▸ **Dataset**:
►
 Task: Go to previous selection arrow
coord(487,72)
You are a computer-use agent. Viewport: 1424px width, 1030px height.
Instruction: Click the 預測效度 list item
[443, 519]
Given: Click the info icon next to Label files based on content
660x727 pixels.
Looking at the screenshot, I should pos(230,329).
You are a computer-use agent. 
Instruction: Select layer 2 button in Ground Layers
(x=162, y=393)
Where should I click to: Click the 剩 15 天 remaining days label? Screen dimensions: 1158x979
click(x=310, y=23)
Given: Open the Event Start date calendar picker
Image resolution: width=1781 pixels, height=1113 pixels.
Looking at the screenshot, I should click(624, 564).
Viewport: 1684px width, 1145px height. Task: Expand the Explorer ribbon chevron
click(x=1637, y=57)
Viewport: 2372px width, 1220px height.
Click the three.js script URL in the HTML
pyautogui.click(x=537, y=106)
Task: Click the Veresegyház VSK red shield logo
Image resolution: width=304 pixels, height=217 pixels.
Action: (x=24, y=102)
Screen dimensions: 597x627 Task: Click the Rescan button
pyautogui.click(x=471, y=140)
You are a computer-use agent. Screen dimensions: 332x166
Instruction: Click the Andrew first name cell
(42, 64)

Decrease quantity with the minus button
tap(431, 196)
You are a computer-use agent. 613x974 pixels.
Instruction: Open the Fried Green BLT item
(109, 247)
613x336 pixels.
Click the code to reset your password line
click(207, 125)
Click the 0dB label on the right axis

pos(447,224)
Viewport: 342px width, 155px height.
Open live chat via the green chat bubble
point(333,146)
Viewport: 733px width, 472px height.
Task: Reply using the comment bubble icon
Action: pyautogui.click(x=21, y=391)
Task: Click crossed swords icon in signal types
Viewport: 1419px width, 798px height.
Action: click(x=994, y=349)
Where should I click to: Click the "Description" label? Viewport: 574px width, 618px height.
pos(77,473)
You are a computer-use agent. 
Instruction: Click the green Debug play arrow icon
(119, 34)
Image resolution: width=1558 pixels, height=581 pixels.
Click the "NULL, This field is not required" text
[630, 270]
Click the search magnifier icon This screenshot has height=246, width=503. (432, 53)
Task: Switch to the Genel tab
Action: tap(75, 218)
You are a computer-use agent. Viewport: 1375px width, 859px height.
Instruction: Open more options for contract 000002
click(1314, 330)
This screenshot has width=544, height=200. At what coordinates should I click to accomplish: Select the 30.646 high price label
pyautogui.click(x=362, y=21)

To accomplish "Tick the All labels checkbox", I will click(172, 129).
◄
▸ **Instructions for the task**: Reproduce the material above line for line, changing nothing.

▸ **Written answer**:
 Task: Go to previous selection arrow
coord(487,72)
You are a computer-use agent. Viewport: 1424px width, 1030px height.
Instruction: Click the 預測效度 list item
[443, 519]
Given: Click the info icon next to Label files based on content
660x727 pixels.
Looking at the screenshot, I should pos(230,329).
You are a computer-use agent. 
Instruction: Select layer 2 button in Ground Layers
(x=162, y=393)
Where should I click to: Click the 剩 15 天 remaining days label? Screen dimensions: 1158x979
click(x=310, y=23)
Given: Open the Event Start date calendar picker
Image resolution: width=1781 pixels, height=1113 pixels.
Looking at the screenshot, I should click(624, 564).
Viewport: 1684px width, 1145px height. Task: Expand the Explorer ribbon chevron
click(x=1637, y=57)
Viewport: 2372px width, 1220px height.
Click the three.js script URL in the HTML
pyautogui.click(x=537, y=106)
Task: Click the Veresegyház VSK red shield logo
Image resolution: width=304 pixels, height=217 pixels.
Action: (x=24, y=102)
Screen dimensions: 597x627 Task: Click the Rescan button
pyautogui.click(x=471, y=140)
You are a computer-use agent. Screen dimensions: 332x166
Instruction: Click the Andrew first name cell
(42, 64)

Decrease quantity with the minus button
tap(431, 196)
You are a computer-use agent. 613x974 pixels.
Instruction: Open the Fried Green BLT item
(109, 247)
613x336 pixels.
Click the code to reset your password line
click(207, 125)
Click the 0dB label on the right axis

pos(447,224)
Viewport: 342px width, 155px height.
Open live chat via the green chat bubble
point(333,146)
Viewport: 733px width, 472px height.
Task: Reply using the comment bubble icon
Action: pyautogui.click(x=21, y=391)
Task: Click crossed swords icon in signal types
Viewport: 1419px width, 798px height.
Action: click(x=994, y=349)
Where should I click to: Click the "Description" label? Viewport: 574px width, 618px height.
pos(77,473)
You are a computer-use agent. 
Instruction: Click the green Debug play arrow icon
(119, 34)
Image resolution: width=1558 pixels, height=581 pixels.
Click the "NULL, This field is not required" text
[630, 270]
Click the search magnifier icon This screenshot has height=246, width=503. (432, 53)
Task: Switch to the Genel tab
Action: tap(75, 218)
You are a computer-use agent. Viewport: 1375px width, 859px height.
Instruction: Open more options for contract 000002
click(1314, 330)
This screenshot has width=544, height=200. At what coordinates should I click to accomplish: Select the 30.646 high price label
pyautogui.click(x=362, y=21)

To accomplish "Tick the All labels checkbox", I will click(172, 129).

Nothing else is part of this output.